• Overview: A vulnerability in the DomainKeys Identified Mail (DKIM) standard affects the global e-mail ecosystem, putting billions of users at risk. Forged emails can pass DKIM and DMARC checks and even display brand logos in some email services like Apple Mail and Gmail.
• Vulnerability Details: Attackers can create forged emails by modifying DKIM-signed messages. Many senders don't sign the Content-Type header, allowing attackers to replace it. Some implementations don't handle multiple Content-Type headers well. The "l=" tag in DKIM for defining email body length is also exploited.
• Technical Synopsis: The "l=" tag's risks were known since DKIM's publication. Attacks involve modifying the Content-Type header and adding new MIME structures. Mitigation includes protecting the Content-Type header in the signature and rotating DKIM keys.

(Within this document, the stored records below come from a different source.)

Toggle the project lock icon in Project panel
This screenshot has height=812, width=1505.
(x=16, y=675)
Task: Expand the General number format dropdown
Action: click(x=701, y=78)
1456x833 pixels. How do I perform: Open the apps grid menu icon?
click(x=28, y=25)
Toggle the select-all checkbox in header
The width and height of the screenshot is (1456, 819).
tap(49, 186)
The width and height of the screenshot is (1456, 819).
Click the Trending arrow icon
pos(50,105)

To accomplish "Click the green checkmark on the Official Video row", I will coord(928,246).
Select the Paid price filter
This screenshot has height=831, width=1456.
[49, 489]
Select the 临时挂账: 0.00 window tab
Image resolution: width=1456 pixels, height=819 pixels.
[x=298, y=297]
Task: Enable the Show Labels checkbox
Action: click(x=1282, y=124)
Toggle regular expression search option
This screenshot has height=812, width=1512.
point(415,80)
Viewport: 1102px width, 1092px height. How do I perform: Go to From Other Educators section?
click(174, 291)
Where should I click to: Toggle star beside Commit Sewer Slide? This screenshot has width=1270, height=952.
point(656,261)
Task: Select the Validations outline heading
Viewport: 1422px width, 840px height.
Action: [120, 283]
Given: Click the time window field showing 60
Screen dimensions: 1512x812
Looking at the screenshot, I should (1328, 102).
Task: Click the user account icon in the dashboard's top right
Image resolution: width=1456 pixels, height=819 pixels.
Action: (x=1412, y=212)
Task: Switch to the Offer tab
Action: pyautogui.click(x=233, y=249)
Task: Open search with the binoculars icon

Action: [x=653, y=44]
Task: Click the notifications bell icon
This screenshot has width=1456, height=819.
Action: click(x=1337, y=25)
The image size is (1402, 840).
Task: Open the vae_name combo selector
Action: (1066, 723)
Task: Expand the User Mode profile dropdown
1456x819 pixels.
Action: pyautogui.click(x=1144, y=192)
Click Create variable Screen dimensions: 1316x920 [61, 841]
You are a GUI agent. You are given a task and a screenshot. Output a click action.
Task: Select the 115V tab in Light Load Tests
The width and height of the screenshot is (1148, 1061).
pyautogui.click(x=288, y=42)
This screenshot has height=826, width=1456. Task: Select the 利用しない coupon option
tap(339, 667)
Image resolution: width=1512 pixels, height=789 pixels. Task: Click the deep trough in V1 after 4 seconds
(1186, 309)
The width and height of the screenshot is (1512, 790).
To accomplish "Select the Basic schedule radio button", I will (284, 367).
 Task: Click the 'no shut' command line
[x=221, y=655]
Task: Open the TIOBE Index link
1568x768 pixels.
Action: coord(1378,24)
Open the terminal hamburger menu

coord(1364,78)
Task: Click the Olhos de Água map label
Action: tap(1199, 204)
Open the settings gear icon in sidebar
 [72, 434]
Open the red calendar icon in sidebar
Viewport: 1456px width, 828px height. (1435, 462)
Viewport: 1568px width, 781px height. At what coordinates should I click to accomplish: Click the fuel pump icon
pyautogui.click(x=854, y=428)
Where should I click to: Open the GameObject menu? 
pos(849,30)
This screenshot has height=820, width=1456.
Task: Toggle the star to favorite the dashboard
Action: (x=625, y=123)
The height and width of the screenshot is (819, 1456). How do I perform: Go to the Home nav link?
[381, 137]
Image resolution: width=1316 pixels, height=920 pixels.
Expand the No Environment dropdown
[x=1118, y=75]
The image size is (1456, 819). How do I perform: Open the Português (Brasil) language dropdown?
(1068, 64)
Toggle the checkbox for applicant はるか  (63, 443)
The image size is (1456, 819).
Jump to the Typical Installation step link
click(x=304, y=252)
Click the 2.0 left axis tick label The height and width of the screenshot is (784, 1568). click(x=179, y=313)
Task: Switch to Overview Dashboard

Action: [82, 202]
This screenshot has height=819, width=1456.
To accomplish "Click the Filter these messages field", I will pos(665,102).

• Practical Examples: Many prominent domains like tesla.com, etc., have sent malleable letters. Modified DHL letters have been observed in Gmail.
• Mitigation Steps: Follow the DKIM standard's "Security Considerations" to avoid the attack. Assessors should reject old DKIM signatures. Email senders should rotate their DKIM keys.
• Timeline: Informed various parties from 2024-01-26 to 2024-03-21. Google confirmed and planned to fix the problem. Google seems to have implemented mitigations by 2024-04-05 and proposed public disclosure on 2024-05-17.
• Disclosure: Observed by Zone.eu analysts and coordinated by Taavi Eomäe with CERT-EE. Grateful for collaboration in mitigating the issue.